Vorliegender Text
• • • • • • •

Menschen mit Behinderung gezielt diskriminiert

Veröffentlicht am von Ottmar Miles-Paul

Verena Bentele
Verena Bentele
Bild: Irina Tischer

Berlin (kobinet) Verena Bentele, die Beauftragte der Bundesregierung für die Belange behinderter Menschen, kritisiert die Äußerungen des GDL-Chefs Claus Weselsky vom vergangenen Mittwoch scharf: "Seine markige Wortwahl und die Tatsache, dass er 2010 schon einmal Ähnliches gesagt hat, lässt keinen anderen Schluss zu, als dass er gezielt Menschen mit Behinderungen diskriminieren wollte."

Auch seine sogenannte Entschuldigung ändere nach Ansicht von Verena Bentele daran überhaupt nichts. Die Würde jedes Menschen ist unantastbar, das ist klar. Auch in Momenten emotionaler Erregung seien polemische Äußerungen wie diese also nicht zu tolerieren. Die Gewerkschaft sollte sich überlegen, ob jemand mit dieser Geisteshaltung als oberster Repräsentant weiterhin tragbar ist.

• • • • • • •

Datensatz

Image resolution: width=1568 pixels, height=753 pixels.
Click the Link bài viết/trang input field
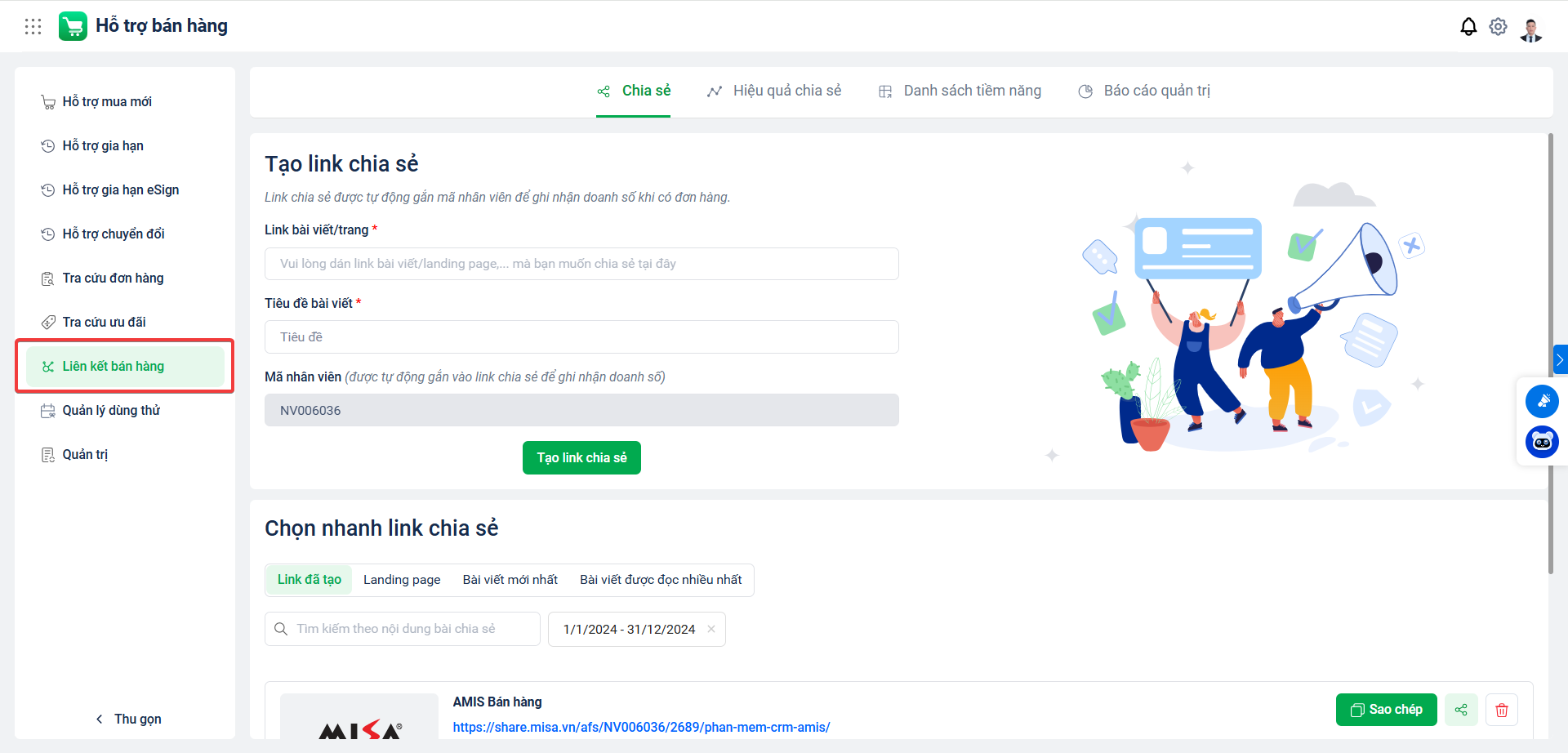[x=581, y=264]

• • • • • • •

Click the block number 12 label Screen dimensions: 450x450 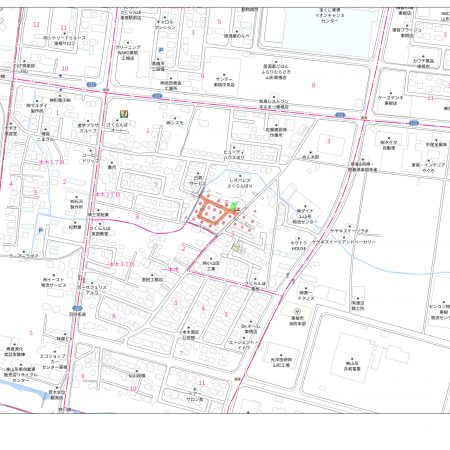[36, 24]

• • • • • • •

Aufgabenstellung
Gib aus dem Text über Verena Benteles Kritik am GDL-Chef Claus Weselsky die Stelle von „Berlin (kobinet) Verena“ bis „weiterhin tragbar ist.“ wortgetreu wieder.

Antwort
Berlin (kobinet) Verena Bentele, die Beauftragte der Bundesregierung für die Belange behinderter Menschen, kritisiert die Äußerungen des GDL-Chefs Claus Weselsky vom vergangenen Mittwoch scharf: "Seine markige Wortwahl und die Tatsache, dass er 2010 schon einmal Ähnliches gesagt hat, lässt keinen anderen Schluss zu, als dass er gezielt Menschen mit Behinderungen diskriminieren wollte."

Auch seine sogenannte Entschuldigung ändere nach Ansicht von Verena Bentele daran überhaupt nichts. Die Würde jedes Menschen ist unantastbar, das ist klar. Auch in Momenten emotionaler Erregung seien polemische Äußerungen wie diese also nicht zu tolerieren. Die Gewerkschaft sollte sich überlegen, ob jemand mit dieser Geisteshaltung als oberster Repräsentant weiterhin tragbar ist.